#### What you should do
From the records below, please repeat exactly the line that has "The width and height of the screenshot is (1152, 864).", the line that has "Given: Open the hamburger menu icon", and every line between them, and nothing else.

─── Data for processing

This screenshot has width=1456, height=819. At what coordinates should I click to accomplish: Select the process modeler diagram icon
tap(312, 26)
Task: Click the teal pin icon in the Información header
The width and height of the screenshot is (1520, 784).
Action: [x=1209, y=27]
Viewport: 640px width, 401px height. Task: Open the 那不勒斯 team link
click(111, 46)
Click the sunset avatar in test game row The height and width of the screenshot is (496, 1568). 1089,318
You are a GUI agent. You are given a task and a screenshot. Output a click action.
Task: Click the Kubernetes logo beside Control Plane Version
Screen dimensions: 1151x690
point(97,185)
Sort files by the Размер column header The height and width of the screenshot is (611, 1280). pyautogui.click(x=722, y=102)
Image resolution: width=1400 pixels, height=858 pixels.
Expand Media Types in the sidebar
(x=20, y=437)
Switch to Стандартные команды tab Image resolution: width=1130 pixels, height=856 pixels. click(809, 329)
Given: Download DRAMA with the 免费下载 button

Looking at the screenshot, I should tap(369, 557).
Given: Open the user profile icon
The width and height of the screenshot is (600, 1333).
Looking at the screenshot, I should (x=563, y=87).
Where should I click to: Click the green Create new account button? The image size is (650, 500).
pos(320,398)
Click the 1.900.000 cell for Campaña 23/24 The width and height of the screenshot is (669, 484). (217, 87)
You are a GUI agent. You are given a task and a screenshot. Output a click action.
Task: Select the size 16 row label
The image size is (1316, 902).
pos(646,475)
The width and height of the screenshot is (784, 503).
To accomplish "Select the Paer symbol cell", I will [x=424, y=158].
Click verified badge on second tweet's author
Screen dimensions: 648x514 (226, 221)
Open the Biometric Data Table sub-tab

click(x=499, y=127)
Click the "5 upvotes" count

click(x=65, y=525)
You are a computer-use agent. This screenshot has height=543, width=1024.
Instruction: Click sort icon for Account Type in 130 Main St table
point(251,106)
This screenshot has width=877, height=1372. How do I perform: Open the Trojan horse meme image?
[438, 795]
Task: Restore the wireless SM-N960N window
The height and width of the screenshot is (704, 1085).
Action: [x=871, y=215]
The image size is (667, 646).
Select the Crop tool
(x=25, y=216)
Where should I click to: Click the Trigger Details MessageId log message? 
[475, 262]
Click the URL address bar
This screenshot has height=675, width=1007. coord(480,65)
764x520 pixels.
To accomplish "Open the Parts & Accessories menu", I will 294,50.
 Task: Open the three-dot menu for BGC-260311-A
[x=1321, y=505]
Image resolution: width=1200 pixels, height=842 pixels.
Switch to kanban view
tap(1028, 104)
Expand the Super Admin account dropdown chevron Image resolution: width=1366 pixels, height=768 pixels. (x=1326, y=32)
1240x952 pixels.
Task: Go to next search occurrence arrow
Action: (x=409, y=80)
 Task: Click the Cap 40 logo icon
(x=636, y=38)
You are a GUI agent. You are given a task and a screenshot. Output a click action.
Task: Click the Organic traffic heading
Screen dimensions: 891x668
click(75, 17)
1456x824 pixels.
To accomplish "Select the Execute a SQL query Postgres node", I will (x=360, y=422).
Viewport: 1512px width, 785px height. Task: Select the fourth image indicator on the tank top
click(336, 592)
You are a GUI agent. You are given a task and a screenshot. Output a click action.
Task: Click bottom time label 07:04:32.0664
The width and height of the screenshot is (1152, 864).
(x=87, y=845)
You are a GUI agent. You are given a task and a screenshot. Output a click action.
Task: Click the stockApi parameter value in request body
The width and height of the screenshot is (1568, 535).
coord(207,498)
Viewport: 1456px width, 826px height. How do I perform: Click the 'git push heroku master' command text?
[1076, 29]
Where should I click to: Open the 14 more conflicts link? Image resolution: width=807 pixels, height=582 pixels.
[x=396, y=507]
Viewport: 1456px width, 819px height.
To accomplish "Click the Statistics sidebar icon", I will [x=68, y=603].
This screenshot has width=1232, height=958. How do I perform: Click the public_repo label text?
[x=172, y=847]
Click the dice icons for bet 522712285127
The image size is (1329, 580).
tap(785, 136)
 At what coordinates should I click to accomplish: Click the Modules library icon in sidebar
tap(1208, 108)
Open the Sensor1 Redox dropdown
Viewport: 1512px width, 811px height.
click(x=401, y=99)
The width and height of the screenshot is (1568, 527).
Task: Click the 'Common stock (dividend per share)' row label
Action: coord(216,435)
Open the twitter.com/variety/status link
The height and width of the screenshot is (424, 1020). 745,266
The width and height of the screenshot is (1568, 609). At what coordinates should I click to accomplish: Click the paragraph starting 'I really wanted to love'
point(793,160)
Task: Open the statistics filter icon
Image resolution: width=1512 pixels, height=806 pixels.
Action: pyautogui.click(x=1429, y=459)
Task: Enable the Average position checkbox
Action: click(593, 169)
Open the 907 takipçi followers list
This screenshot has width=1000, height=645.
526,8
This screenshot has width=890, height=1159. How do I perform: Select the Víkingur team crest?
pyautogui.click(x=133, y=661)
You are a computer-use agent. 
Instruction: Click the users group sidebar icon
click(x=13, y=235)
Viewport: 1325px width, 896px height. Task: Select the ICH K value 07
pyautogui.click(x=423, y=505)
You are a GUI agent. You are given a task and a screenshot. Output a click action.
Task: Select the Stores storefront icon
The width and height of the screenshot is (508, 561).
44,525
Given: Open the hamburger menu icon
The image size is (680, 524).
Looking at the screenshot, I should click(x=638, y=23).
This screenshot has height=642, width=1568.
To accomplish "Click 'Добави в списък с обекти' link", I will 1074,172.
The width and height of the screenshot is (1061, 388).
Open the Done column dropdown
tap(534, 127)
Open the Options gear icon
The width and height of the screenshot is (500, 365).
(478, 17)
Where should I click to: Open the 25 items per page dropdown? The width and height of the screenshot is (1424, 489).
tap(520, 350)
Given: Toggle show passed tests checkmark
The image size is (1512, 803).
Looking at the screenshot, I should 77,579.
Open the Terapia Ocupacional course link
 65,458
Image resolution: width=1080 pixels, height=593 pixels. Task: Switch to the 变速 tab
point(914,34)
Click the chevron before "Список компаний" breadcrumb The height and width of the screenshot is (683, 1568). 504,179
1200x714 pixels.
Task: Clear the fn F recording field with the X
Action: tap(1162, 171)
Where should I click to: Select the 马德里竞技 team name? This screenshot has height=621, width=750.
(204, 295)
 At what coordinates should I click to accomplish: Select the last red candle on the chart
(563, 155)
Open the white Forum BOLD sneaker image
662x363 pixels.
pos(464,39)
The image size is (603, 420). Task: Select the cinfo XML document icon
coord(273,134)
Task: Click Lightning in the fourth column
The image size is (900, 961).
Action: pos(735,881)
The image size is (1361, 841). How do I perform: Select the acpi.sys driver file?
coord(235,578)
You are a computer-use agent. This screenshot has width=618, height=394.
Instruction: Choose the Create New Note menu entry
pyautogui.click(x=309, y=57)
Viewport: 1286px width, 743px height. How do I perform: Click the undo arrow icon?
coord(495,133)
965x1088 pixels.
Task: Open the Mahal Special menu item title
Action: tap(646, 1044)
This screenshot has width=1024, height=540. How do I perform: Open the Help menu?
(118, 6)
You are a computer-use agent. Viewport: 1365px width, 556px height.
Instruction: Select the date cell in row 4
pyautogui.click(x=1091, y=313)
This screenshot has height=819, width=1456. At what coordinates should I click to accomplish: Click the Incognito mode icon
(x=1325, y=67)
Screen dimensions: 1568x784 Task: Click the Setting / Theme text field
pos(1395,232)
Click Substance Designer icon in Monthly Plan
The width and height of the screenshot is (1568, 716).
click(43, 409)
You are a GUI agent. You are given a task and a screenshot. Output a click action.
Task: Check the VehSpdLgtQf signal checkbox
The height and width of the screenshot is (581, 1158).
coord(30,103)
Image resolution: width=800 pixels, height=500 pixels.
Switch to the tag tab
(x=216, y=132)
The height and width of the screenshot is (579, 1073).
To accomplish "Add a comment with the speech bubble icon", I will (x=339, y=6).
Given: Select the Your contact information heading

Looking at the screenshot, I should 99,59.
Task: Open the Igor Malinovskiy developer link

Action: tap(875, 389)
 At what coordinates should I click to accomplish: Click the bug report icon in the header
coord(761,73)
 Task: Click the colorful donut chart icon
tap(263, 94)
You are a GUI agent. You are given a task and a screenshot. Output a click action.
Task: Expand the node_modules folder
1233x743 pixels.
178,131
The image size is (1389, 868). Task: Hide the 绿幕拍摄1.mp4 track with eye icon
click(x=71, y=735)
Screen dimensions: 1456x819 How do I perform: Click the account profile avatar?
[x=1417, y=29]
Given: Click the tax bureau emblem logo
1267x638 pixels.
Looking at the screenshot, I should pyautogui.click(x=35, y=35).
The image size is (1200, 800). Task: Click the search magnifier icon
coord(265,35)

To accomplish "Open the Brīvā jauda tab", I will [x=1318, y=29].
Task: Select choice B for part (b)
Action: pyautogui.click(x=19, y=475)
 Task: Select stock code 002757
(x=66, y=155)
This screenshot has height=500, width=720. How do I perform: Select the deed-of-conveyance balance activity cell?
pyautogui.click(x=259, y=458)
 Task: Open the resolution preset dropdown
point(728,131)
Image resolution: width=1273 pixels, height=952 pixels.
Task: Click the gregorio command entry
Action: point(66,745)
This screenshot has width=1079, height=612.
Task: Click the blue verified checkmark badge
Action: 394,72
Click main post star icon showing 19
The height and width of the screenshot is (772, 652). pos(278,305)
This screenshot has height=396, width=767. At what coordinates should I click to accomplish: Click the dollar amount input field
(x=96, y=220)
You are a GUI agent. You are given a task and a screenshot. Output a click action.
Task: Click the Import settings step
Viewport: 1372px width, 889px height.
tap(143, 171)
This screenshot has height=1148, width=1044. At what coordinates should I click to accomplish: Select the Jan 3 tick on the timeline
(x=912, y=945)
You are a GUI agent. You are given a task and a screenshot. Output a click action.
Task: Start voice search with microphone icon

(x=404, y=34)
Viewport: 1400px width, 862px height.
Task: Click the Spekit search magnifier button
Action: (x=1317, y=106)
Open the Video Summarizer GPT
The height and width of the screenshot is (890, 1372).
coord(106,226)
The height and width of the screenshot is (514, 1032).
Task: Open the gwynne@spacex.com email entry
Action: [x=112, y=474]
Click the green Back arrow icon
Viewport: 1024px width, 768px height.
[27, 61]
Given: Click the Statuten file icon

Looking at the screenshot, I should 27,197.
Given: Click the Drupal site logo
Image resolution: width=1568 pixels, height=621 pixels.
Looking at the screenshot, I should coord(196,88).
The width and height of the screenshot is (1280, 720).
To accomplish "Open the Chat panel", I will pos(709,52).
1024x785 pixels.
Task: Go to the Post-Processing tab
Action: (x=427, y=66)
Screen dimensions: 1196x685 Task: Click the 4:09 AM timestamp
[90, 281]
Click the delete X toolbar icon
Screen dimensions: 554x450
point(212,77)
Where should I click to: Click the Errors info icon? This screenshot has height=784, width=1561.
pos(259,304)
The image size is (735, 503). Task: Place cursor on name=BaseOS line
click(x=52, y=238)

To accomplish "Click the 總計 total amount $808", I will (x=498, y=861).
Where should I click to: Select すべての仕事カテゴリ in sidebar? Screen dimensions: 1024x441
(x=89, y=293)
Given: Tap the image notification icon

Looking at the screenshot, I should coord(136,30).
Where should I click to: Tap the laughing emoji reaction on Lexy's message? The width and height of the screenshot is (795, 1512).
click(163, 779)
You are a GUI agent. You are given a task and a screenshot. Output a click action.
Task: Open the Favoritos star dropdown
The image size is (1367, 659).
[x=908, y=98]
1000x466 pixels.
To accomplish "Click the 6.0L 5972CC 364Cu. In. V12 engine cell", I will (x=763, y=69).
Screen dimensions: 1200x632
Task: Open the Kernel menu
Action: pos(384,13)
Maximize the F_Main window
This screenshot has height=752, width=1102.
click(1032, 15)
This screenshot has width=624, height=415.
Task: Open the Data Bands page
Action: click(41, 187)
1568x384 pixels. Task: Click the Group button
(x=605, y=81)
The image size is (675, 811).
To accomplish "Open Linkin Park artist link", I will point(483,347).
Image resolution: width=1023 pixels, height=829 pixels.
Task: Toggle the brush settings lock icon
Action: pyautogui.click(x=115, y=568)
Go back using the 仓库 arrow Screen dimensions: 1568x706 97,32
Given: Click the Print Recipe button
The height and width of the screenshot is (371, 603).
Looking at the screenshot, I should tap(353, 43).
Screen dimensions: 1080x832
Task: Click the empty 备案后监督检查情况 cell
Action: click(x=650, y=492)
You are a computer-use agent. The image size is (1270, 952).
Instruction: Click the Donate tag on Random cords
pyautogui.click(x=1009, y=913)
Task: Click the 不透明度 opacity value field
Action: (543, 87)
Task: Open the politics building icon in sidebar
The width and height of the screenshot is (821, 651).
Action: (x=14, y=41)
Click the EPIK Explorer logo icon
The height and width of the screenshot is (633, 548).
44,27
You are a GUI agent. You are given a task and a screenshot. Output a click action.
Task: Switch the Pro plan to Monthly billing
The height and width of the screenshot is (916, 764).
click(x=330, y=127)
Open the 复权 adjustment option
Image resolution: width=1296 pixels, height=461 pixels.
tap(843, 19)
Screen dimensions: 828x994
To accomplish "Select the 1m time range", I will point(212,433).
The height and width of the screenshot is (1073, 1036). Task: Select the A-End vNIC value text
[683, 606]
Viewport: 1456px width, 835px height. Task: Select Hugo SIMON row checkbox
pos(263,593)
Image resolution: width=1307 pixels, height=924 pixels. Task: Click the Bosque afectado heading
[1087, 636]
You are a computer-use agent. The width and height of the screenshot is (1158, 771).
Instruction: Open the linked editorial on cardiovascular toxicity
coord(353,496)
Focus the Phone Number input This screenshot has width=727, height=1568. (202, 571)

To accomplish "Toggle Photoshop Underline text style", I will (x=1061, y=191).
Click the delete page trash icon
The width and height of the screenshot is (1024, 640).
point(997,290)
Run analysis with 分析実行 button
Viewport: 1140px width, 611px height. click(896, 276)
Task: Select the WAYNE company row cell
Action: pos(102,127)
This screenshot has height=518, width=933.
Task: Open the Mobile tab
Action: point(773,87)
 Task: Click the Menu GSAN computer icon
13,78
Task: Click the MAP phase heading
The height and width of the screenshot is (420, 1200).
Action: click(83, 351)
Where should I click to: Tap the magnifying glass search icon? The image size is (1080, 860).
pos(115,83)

──────

#### Solution to this task
The width and height of the screenshot is (1152, 864).
(x=87, y=845)
You are a GUI agent. You are given a task and a screenshot. Output a click action.
Task: Click the stockApi parameter value in request body
The width and height of the screenshot is (1568, 535).
coord(207,498)
Viewport: 1456px width, 826px height. How do I perform: Click the 'git push heroku master' command text?
[1076, 29]
Where should I click to: Open the 14 more conflicts link? Image resolution: width=807 pixels, height=582 pixels.
[x=396, y=507]
Viewport: 1456px width, 819px height.
To accomplish "Click the Statistics sidebar icon", I will [x=68, y=603].
This screenshot has width=1232, height=958. How do I perform: Click the public_repo label text?
[x=172, y=847]
Click the dice icons for bet 522712285127
The image size is (1329, 580).
tap(785, 136)
 At what coordinates should I click to accomplish: Click the Modules library icon in sidebar
tap(1208, 108)
Open the Sensor1 Redox dropdown
Viewport: 1512px width, 811px height.
click(x=401, y=99)
The width and height of the screenshot is (1568, 527).
Task: Click the 'Common stock (dividend per share)' row label
Action: coord(216,435)
Open the twitter.com/variety/status link
The height and width of the screenshot is (424, 1020). 745,266
The width and height of the screenshot is (1568, 609). At what coordinates should I click to accomplish: Click the paragraph starting 'I really wanted to love'
point(793,160)
Task: Open the statistics filter icon
Image resolution: width=1512 pixels, height=806 pixels.
Action: pyautogui.click(x=1429, y=459)
Task: Enable the Average position checkbox
Action: click(593, 169)
Open the 907 takipçi followers list
This screenshot has width=1000, height=645.
526,8
This screenshot has width=890, height=1159. How do I perform: Select the Víkingur team crest?
pyautogui.click(x=133, y=661)
You are a computer-use agent. 
Instruction: Click the users group sidebar icon
click(x=13, y=235)
Viewport: 1325px width, 896px height. Task: Select the ICH K value 07
pyautogui.click(x=423, y=505)
You are a GUI agent. You are given a task and a screenshot. Output a click action.
Task: Select the Stores storefront icon
The width and height of the screenshot is (508, 561).
44,525
Given: Open the hamburger menu icon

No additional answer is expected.